The fiscal year ended June 30, but the final accounting has not yet been completed. The good news, though, is that there is expected to be more and $100 million left on the books.

Now, the question is what it should do with the extra money.

First off, this is a state that is in a seemingly perennial financial crisis.

After years of cuts, state officials expect yet another $1 billion shortfall next year when temporary sales taxes passed last year to put off the shortfall expire.

So there isn’t really anything “extra” about the year-end surplus.

Still, it is money that was not expected. And at least one leader in Baton Rouge has a great idea for it: Save it.

That is a great thought. The state used nearly $100 million from its “rainy day” fund to make it through last year. So, House Speaker Taylor Barras has proposed paying back the emergency fund with the surplus.

That idea has merit. With Louisiana seeming to meet financial emergencies at least every year and sometimes even more frequently, the rainy day fund is a good use of any money.

By law, 10 percent of any surplus must be used to pay down the state’s retirement debt. And another 25 percent must go into the rainy day fund.
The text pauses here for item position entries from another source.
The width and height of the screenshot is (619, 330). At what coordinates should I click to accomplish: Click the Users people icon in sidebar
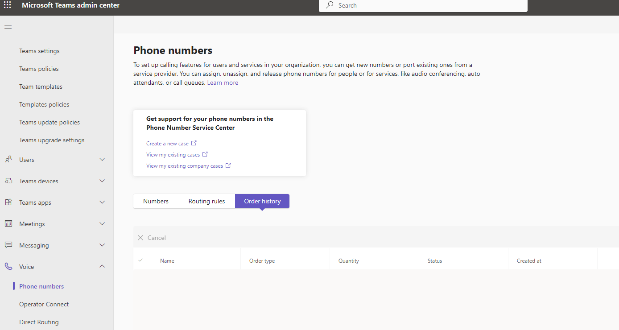click(x=8, y=159)
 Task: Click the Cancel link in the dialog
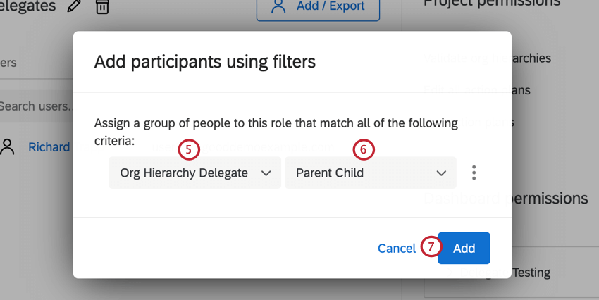[x=396, y=248]
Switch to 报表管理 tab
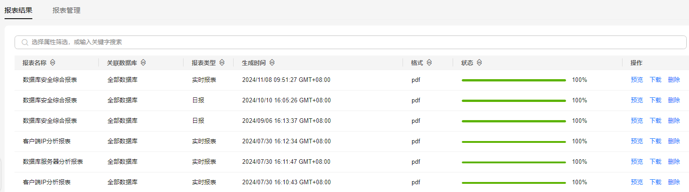 click(x=66, y=10)
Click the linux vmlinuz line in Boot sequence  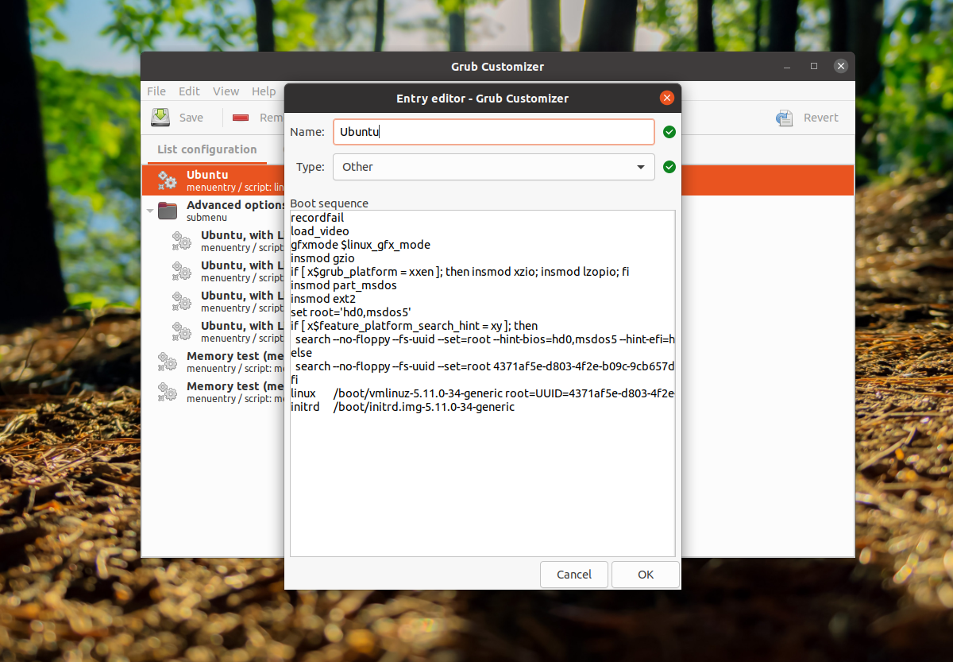tap(481, 393)
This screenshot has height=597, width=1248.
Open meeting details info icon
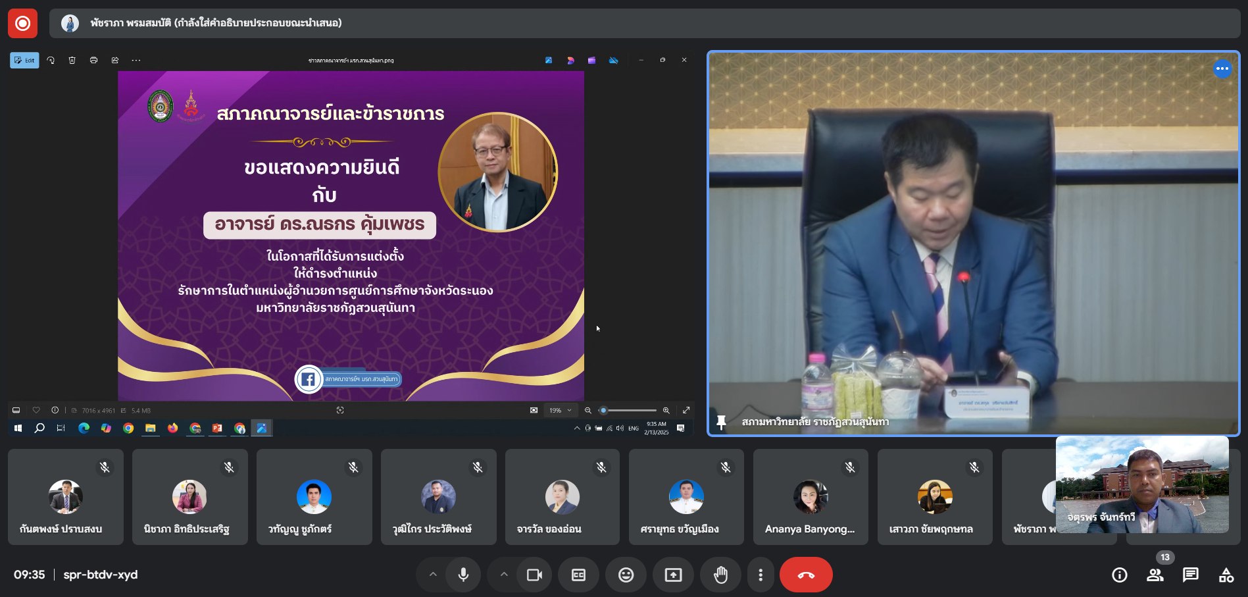click(1119, 575)
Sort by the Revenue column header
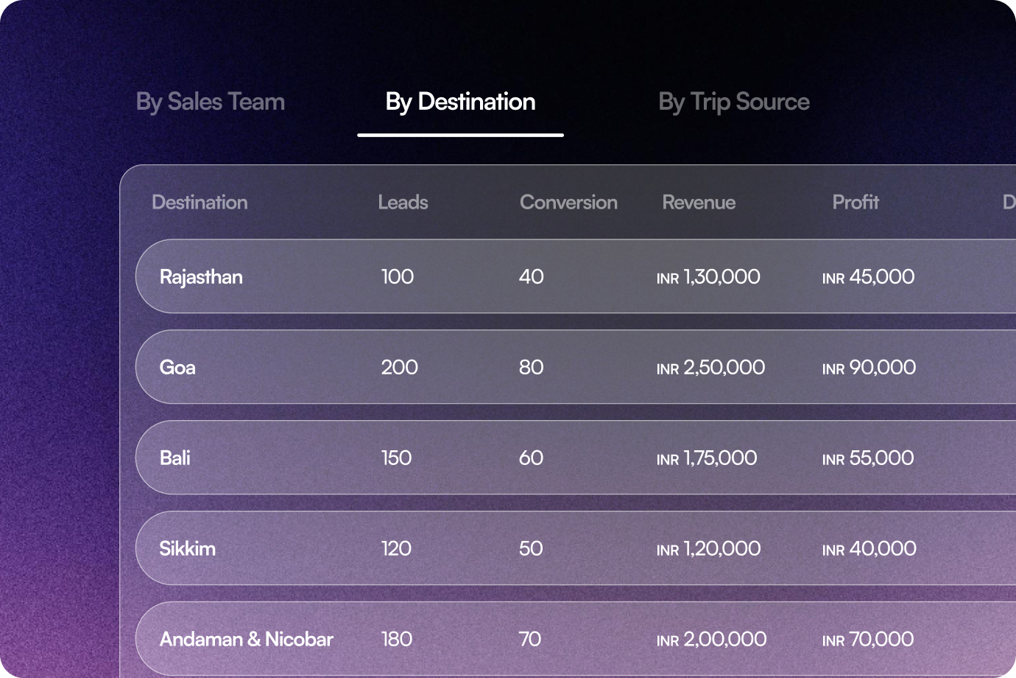Image resolution: width=1016 pixels, height=678 pixels. click(698, 202)
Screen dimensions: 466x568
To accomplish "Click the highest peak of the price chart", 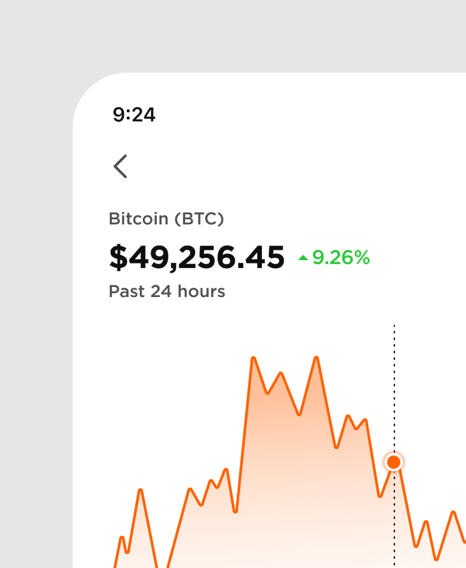I will [x=253, y=358].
But Barras wants to put as much as possible into the rainy day fund.

Senate President John Alario, meanwhile, has said the money should be set aside until it is clear where it can best be used.

That idea, too, has some merit.

The great news here is that at least state budgets won’t see mid-year cuts to deal with unexpected shortfalls. And in at least one tiny part of the state’s books, there is some money that hasn’t already been spent.

Whether it goes into the rainy day fund or gets saved for later budget negotiations, at least the surplus is on the right side of the balance sheet.

Gov. John Bel Edwards hailed the surplus as an indication that better days lie ahead.

“It shows that we are heading in the right direction,” he said.

Let’s hope that’s the case. But let’s be prepared in case it’s not.

 

Editorials represent the opinion of the newspaper, not of any individual.